6.6-stable patches

added patches:
	iommu-handle-race-with-default-domain-setup.patch

diff --git a/queue-6.6/iommu-handle-race-with-default-domain-setup.patch b/queue-6.6/iommu-handle-race-with-default-domain-setup.patch
new file mode 100644 (file)
index 0000000..0aa53a1
--- /dev/null
+++ b/queue-6.6/iommu-handle-race-with-default-domain-setup.patch
@@ -0,0 +1,70 @@
+From b46064a18810bad3aea089a79993ca5ea7a3d2b2 Mon Sep 17 00:00:00 2001
+From: Robin Murphy <robin.murphy@arm.com>
+Date: Fri, 28 Feb 2025 15:46:30 +0000
+Subject: iommu: Handle race with default domain setup
+
+From: Robin Murphy <robin.murphy@arm.com>
+
+commit b46064a18810bad3aea089a79993ca5ea7a3d2b2 upstream.
+
+It turns out that deferred default domain creation leaves a subtle
+race window during iommu_device_register() wherein a client driver may
+asynchronously probe in parallel and get as far as performing DMA API
+operations with dma-direct, only to be switched to iommu-dma underfoot
+once the default domain attachment finally happens, with obviously
+disastrous consequences.
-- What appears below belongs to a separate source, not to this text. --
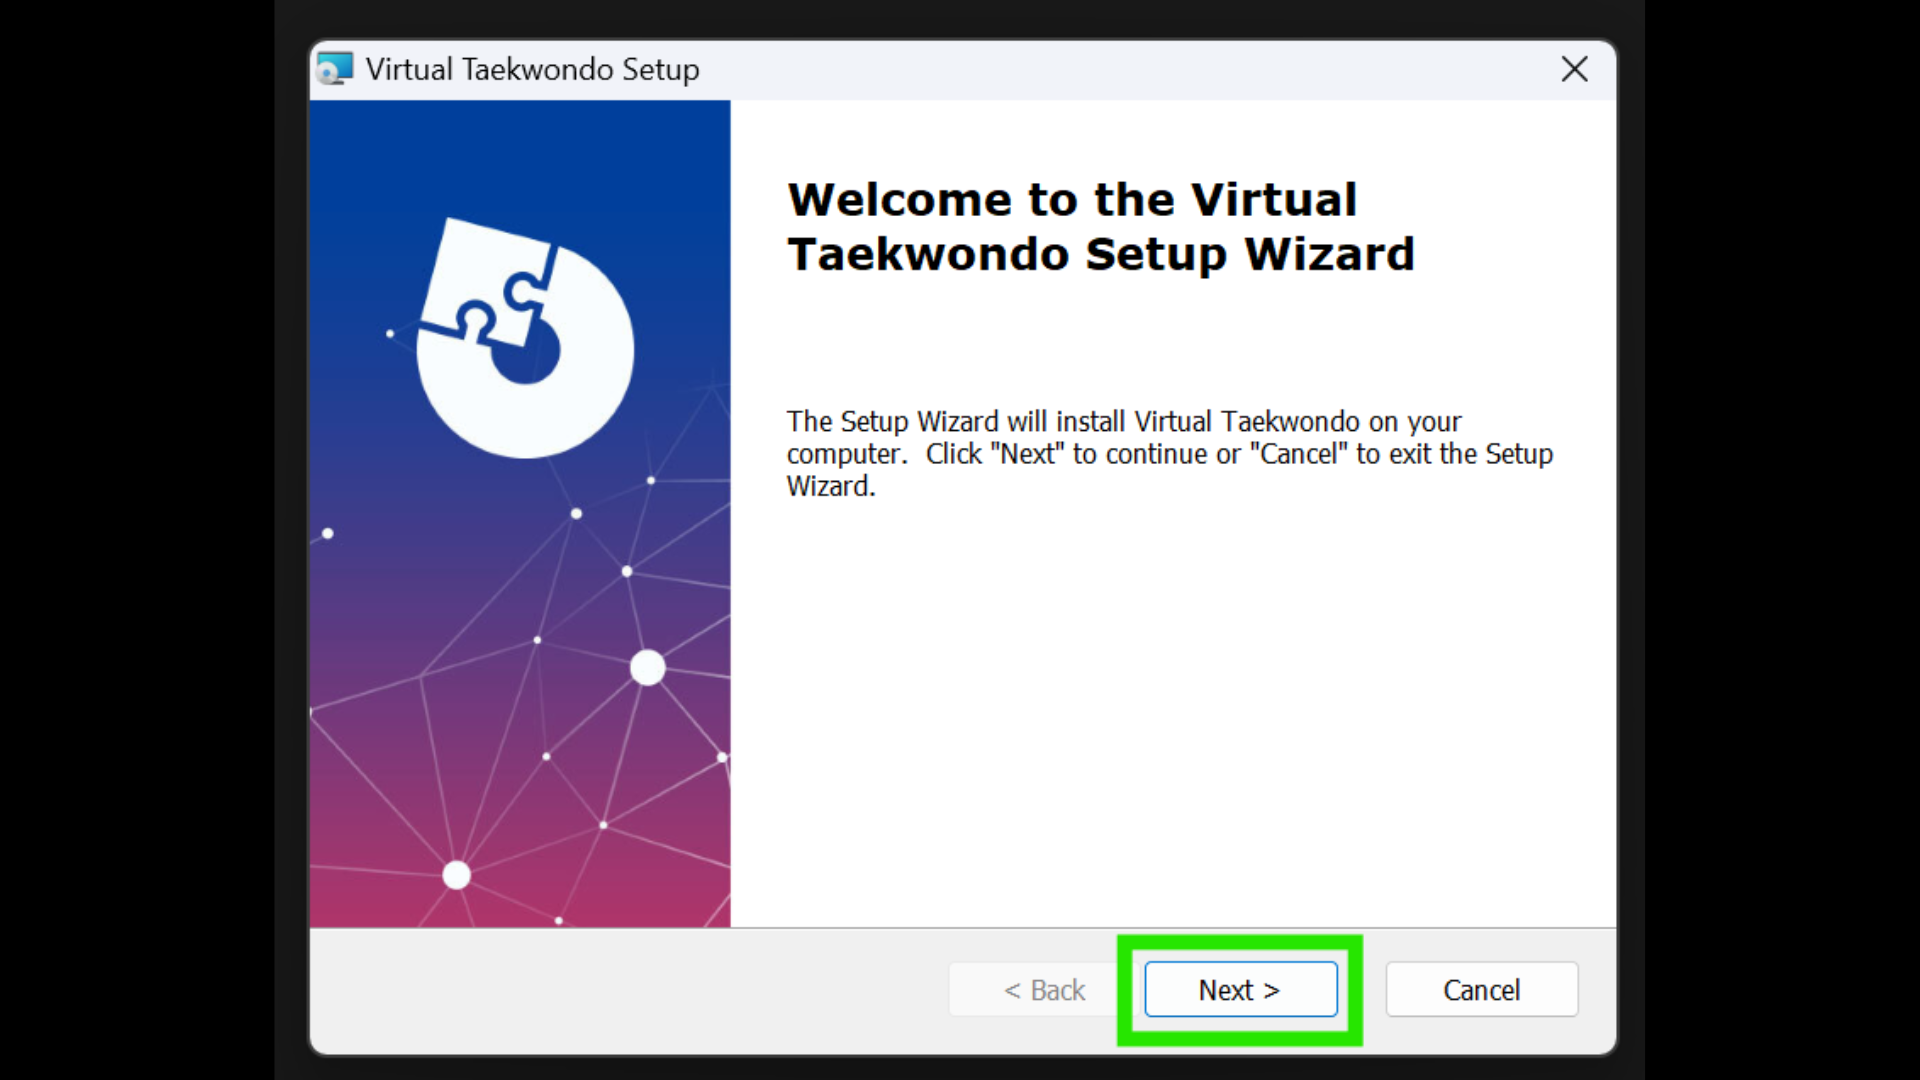
Task: Click the Welcome to the Virtual Taekwondo heading
Action: (1100, 227)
Even the wonky of_iommu_configure() path is at
+risk, since iommu_fwspec_init() will no longer defer client probe as the
+instance ops are (necessarily) already registered, and the "replay"
+iommu_probe_device() call can see dev->iommu_group already set and so
+think there's nothing to do either.
+
+Fortunately we already have the right tool in the right place in the
+form of iommu_device_use_default_domain(), which just needs to ensure
+that said default domain is actually ready to *be* used. Deferring the
+client probe shouldn't have too much impact, given that this only
+happens while the IOMMU driver is probing, and thus due to kick the
+deferred probe list again once it finishes.
+
+Reported-by: Charan Teja Kalla <quic_charante@quicinc.com>
+Fixes: 98ac73f99bc4 ("iommu: Require a default_domain for all iommu drivers")
+Reviewed-by: Jason Gunthorpe <jgg@nvidia.com>
+Signed-off-by: Robin Murphy <robin.murphy@arm.com>
+Link: https://lore.kernel.org/r/e88b94c9b575034a2c98a48b3d383654cbda7902.1740753261.git.robin.murphy@arm.com
+Signed-off-by: Joerg Roedel <jroedel@suse.de>
+Signed-off-by: Greg Kroah-Hartman <gregkh@linuxfoundation.org>
+---
+ drivers/iommu/iommu.c |   16 ++++++++++++++++
+ 1 file changed, 16 insertions(+)
+
+--- a/drivers/iommu/iommu.c
++++ b/drivers/iommu/iommu.c
+@@ -566,6 +566,17 @@ int iommu_probe_device(struct device *de
+       mutex_lock(&iommu_probe_device_lock);
+       ret = __iommu_probe_device(dev, NULL);
+       mutex_unlock(&iommu_probe_device_lock);
++
++      /*
++       * The dma_configure replay paths need bus_iommu_probe() to
++       * finish before they can call arch_setup_dma_ops()
++       */
++      if (IS_ENABLED(CONFIG_IOMMU_DMA) && !ret && dev->iommu_group) {
++              mutex_lock(&dev->iommu_group->mutex);
++              if (!dev->iommu_group->default_domain)
++                      ret = -EPROBE_DEFER;
++              mutex_unlock(&dev->iommu_group->mutex);
++      }
+       if (ret)
+               return ret;
+ 
+@@ -3149,6 +3160,11 @@ int iommu_device_use_default_domain(stru
+               return 0;
+ 
+       mutex_lock(&group->mutex);
++      /* We may race against bus_iommu_probe() finalising groups here */
++      if (IS_ENABLED(CONFIG_IOMMU_DMA) && !group->default_domain) {
++              ret = -EPROBE_DEFER;
++              goto unlock_out;
++      }
+       if (group->owner_cnt) {
+               if (group->owner || !iommu_is_default_domain(group) ||
+                   !xa_empty(&group->pasid_array)) {

diff --git a/queue-6.6/series b/queue-6.6/series
index fb383139d41fb00f99027406d6d27e30bf370017..d55d13448005431a0925e0e878fb7d92b630cb09 100644 (file)
--- a/queue-6.6/series
+++ b/queue-6.6/series
@@ -197,3 +197,4 @@ net-dsa-mv88e6xxx-fix-atu_move_port_mask-for-6341-family.patch
 net-dsa-mv88e6xxx-enable-pvt-for-6321-switch.patch
 net-dsa-mv88e6xxx-enable-.port_set_policy-for-6320-family.patch
 net-dsa-mv88e6xxx-enable-stu-methods-for-6320-family.patch
+iommu-handle-race-with-default-domain-setup.patch